*Your objective*: Only the number is wanted: how many lines of the listing below contain "geen"?

*Materials provided*:
+===+

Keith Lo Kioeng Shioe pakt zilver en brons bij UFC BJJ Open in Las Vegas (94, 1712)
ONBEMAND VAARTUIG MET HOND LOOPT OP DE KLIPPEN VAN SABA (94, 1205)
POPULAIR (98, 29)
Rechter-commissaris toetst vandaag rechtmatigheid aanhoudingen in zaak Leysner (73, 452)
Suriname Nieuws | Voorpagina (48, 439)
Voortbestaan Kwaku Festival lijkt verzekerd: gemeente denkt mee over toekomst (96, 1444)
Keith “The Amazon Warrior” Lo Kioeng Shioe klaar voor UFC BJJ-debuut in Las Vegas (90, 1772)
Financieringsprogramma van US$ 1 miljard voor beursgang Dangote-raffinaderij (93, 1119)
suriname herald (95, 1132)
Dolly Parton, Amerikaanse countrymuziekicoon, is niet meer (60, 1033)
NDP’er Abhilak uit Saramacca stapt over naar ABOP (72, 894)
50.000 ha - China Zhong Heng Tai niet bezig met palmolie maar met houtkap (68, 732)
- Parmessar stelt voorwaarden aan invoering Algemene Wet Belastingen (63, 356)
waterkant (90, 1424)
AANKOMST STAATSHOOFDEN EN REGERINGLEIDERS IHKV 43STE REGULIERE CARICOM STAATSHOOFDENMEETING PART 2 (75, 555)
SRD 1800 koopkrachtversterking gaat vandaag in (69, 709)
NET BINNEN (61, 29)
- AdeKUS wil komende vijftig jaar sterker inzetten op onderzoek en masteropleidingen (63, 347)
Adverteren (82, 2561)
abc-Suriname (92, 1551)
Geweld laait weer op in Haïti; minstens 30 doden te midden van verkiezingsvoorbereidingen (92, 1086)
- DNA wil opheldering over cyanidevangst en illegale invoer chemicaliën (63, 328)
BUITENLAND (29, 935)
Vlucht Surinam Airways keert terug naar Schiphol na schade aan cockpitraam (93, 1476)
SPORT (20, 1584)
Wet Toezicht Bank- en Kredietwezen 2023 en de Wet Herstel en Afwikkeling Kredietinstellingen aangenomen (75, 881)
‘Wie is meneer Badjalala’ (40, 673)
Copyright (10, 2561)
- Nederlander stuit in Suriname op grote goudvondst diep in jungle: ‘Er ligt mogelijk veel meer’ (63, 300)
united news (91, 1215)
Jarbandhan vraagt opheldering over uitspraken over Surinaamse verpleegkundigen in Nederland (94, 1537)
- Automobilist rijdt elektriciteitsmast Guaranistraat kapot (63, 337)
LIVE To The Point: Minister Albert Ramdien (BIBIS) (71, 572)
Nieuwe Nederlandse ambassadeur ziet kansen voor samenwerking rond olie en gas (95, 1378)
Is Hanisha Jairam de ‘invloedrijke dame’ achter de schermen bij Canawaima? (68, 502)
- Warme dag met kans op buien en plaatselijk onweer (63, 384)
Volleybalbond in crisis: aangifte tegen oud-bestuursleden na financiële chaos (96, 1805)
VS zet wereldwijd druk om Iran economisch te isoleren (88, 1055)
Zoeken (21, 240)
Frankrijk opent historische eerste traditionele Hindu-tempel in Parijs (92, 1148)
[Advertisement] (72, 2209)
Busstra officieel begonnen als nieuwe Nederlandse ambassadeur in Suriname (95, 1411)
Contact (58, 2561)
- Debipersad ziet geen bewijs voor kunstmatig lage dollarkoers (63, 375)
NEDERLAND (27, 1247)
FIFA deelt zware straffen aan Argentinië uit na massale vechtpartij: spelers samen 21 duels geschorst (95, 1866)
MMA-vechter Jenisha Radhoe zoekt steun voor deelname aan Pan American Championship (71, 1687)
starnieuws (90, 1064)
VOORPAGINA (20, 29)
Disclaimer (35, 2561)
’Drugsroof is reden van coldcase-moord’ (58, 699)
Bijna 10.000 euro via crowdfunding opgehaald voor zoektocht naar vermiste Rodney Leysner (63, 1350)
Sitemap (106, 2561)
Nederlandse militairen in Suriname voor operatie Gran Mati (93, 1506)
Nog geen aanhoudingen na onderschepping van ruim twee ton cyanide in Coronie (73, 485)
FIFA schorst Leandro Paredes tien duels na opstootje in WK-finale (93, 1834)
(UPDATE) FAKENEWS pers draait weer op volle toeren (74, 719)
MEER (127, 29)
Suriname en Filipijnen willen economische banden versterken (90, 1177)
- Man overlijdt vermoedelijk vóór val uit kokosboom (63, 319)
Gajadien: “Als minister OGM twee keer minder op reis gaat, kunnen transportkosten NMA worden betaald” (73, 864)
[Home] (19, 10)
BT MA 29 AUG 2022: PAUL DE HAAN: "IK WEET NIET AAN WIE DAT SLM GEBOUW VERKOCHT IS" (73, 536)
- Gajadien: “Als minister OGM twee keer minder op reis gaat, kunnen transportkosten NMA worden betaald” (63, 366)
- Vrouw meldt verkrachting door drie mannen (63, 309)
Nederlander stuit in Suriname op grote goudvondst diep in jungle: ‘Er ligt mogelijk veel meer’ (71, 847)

+===+

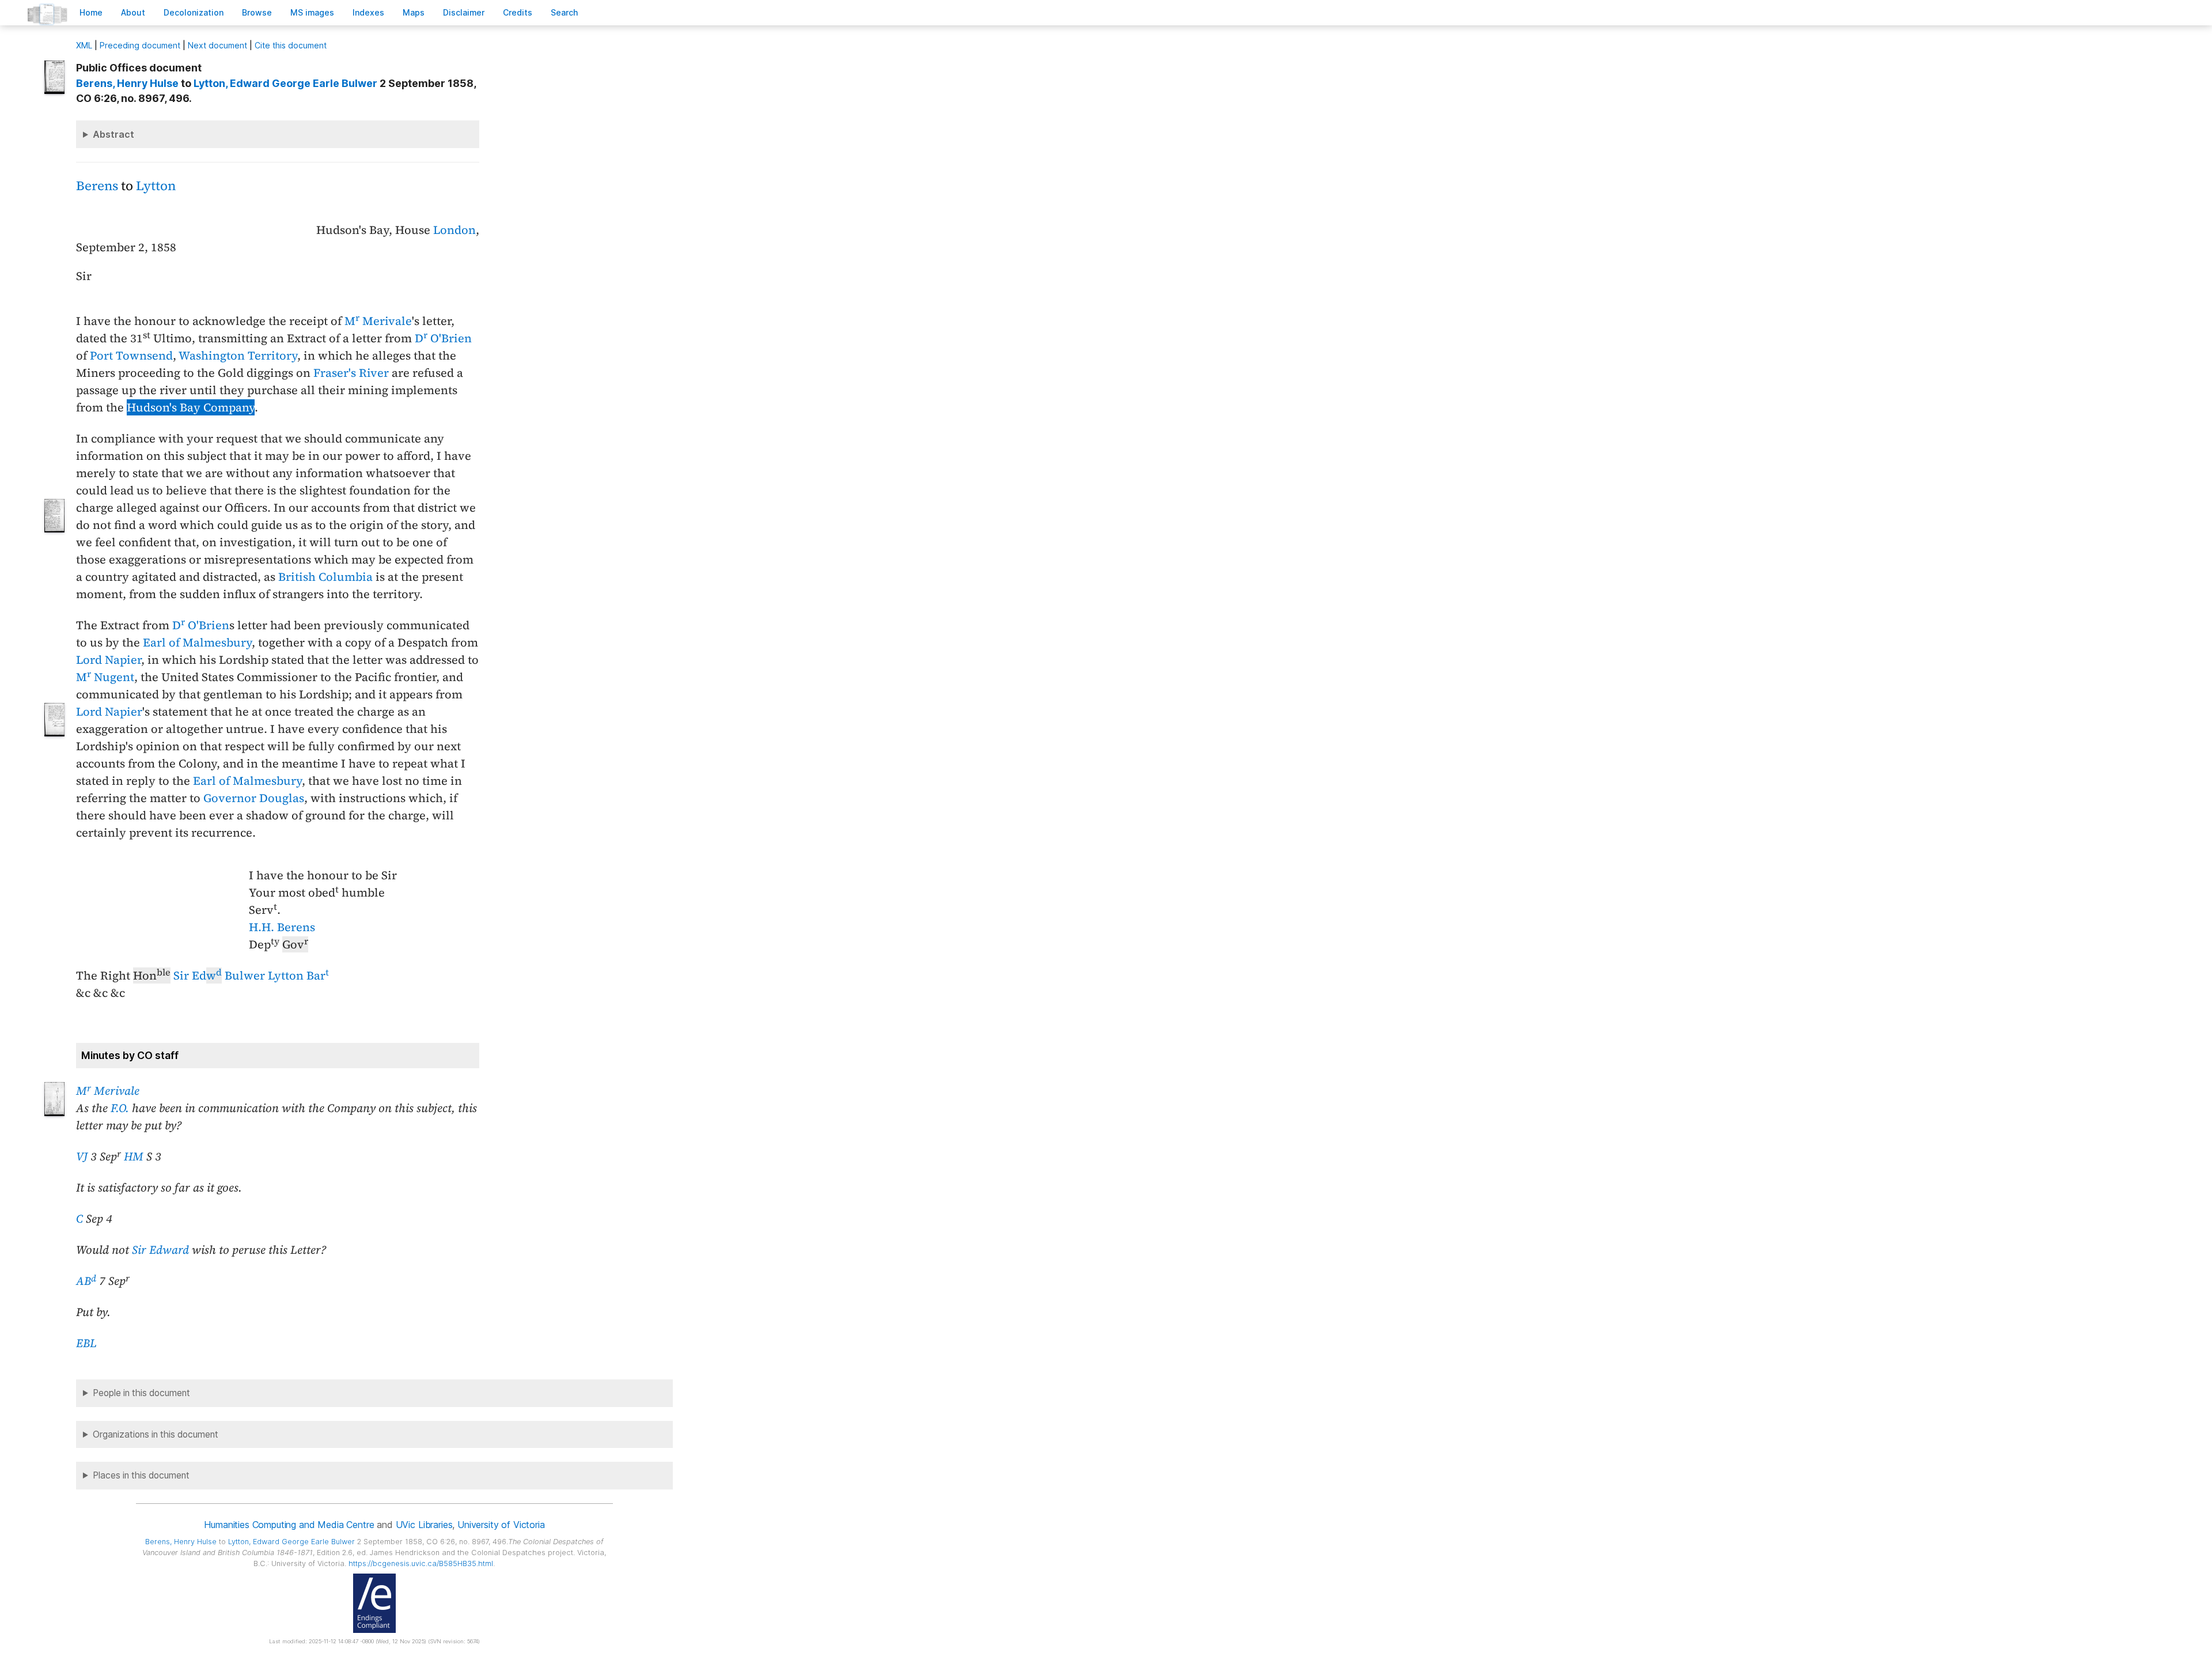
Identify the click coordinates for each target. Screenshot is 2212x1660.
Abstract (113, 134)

+===+

*Result below*: 2